Divine, G. W., Norton, H. J., Baron, A. E., & Juarez-Colunga, E. (2018). The many faces of the Wilcoxon-Mann-Whitney test. The American Statistician, 72(2), 191-198. -> Establishes that the Mann-Whitney null hypothesis is distributional equality, not equality of medians, and clarifies when a location-shift interpretation is and is not justified.
Hart, A. (2001). Mann-Whitney test is not just a test of medians. BMJ, 323(7310), 450. -> Demonstrates that when group variances differ, Mann-Whitney U does not correctly test for median differences - the clinical-audience case for Licklider's distributional framing.
Kerby, D. S. (2014). The simple difference formula: An approach to teaching nonparametric correlation. Comprehensive Psychology, 3, 11-IT. -> Proposes the simple difference formula for rank-biserial r as a directly interpretable effect size for Mann-Whitney U and Wilcoxon signed-rank tests; the basis for Licklider's effect size calculation for two-group rank tests.
Tomczak, M., & Tomczak, E. (2014). The need to report effect size estimates revisited. Trends in Sport Sciences, 1(21), 19-25. -> Provides the epsilon-squared formula and interpretation benchmarks for Kruskal-Wallis, establishing it as the rank-test analogue of eta-squared.
Kendall, M. G., & Smith, B. B. (1939). The problem of m rankings. The Annals of Mathematical Statistics, 10(3), 275-287. -> Original derivation of the coefficient of concordance W, the effect size reported by Licklider for Friedman tests.
Dinno, A. (2015). Nonparametric pairwise multiple comparisons in independent groups using Dunn's test. The Stata Journal, 15(1), 292-300. -> Establishes Dunn's test as the rank-consistent post hoc procedure for Kruskal-Wallis and recommends multiple comparison adjustment; the direct basis for Licklider's default post hoc selection.
Holm, S. (1979). A simple sequentially rejective multiple test procedure. Scandinavian Journal of Statistics, 6(2), 65-70. -> Establishes the Holm step-down procedure, which controls familywise error rate with greater power than Bonferroni - Licklider's default correction method for all non-parametric post hoc comparisons.

Known limitations

Zimmerman, D. W. (1998). Invalidation of parametric and nonparametric statistical tests by modification of sample variance. The Journal of Experimental Education, 67(1), 55-68. -> Shows that Mann-Whitney U can produce higher Type I error rates than Welch's t-test when group variances are substantially unequal - the basis for Licklider's variance assumption check even when a non-parametric test is selected.

Current support boundary

All four rank-based tests (Mann-Whitney U, Wilcoxon signed-rank, Kruskal-Wallis, Friedman) have active API routes, Python engine implementations, and panel display.

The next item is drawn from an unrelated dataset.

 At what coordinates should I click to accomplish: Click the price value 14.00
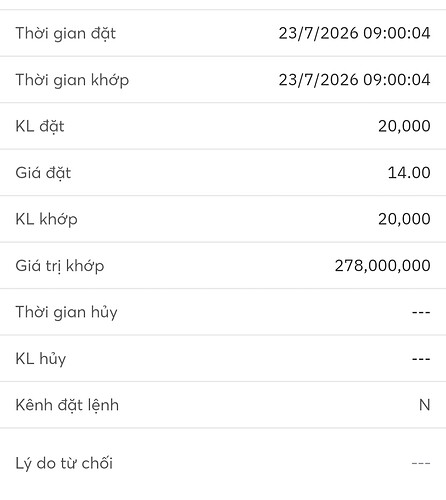tap(409, 173)
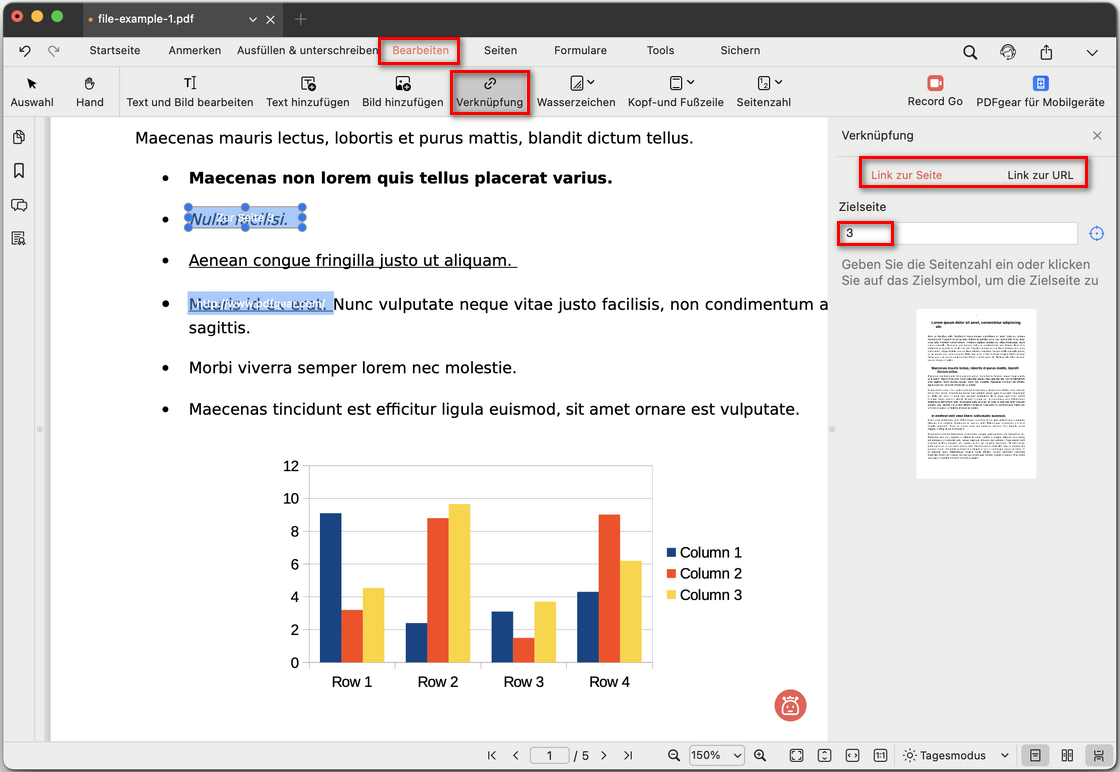Open the bookmarks sidebar panel

pos(18,171)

Auto-selection currently routes to these tests when Shapiro-Wilk flags non-normal data: Mann-Whitney U for 2 unpaired groups, Wilcoxon for 2 paired groups, Kruskal-Wallis for 3+ unpaired groups, and Friedman for 3+ paired groups.
The stats-meta path currently samples up to 20,000 rows before dispatching these requests.

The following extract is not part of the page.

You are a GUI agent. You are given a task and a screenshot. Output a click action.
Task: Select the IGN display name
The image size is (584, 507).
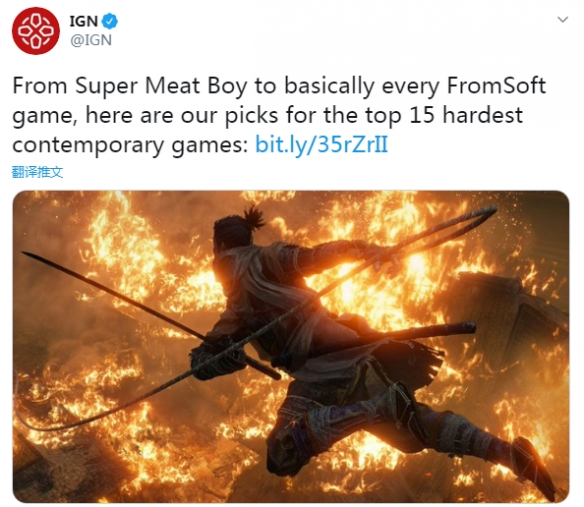[x=84, y=21]
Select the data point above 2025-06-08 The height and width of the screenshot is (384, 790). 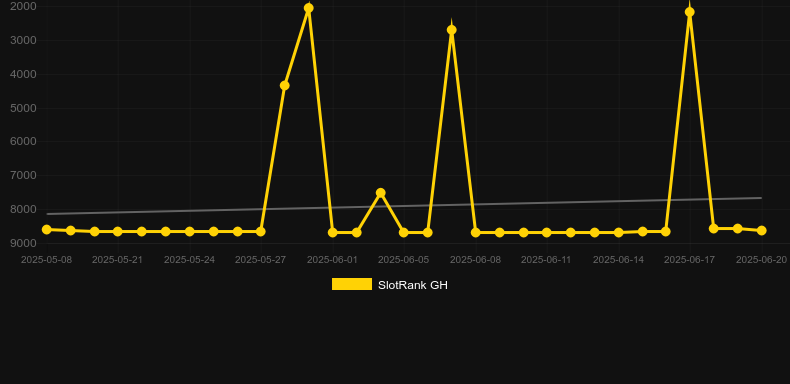click(x=476, y=232)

Wilcoxon and Friedman require a pair column and skip when complete pairs or complete blocks cannot be formed. Friedman additionally requires at least 2 complete blocks.

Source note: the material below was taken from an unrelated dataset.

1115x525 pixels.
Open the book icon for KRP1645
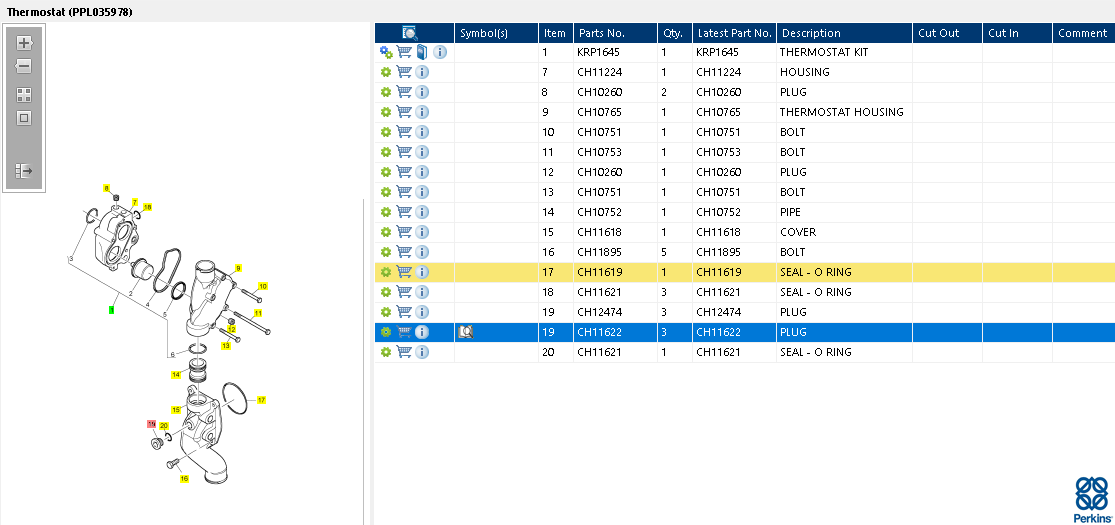[x=422, y=52]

Kruskal-Wallis pairwise follow-up uses Dunn-style rank comparisons with Holm default or Bonferroni override. Friedman follow-up uses pairwise Wilcoxon comparisons with the same correction choices.
Licklider does not automatically detect whether rows that look independent are actually clustered or repeated measures from the same underlying unit.
Licklider does not automatically verify that a provided pair_column represents the real scientific pairing rather than an after-the-fact convenience match.
Rank-based routing does not guarantee that the non-parametric path is safer than the parametric one for every dataset; review the variance flags and design assumptions before treating the auto-selected route as final.